## [Interface element entries]
..........

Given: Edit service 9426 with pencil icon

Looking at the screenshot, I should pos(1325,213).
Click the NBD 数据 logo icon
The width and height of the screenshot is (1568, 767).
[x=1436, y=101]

..........

## [Written request]
Count the lines in the entries above that contain the string "icon", and reply with only the number.

## [The result]
2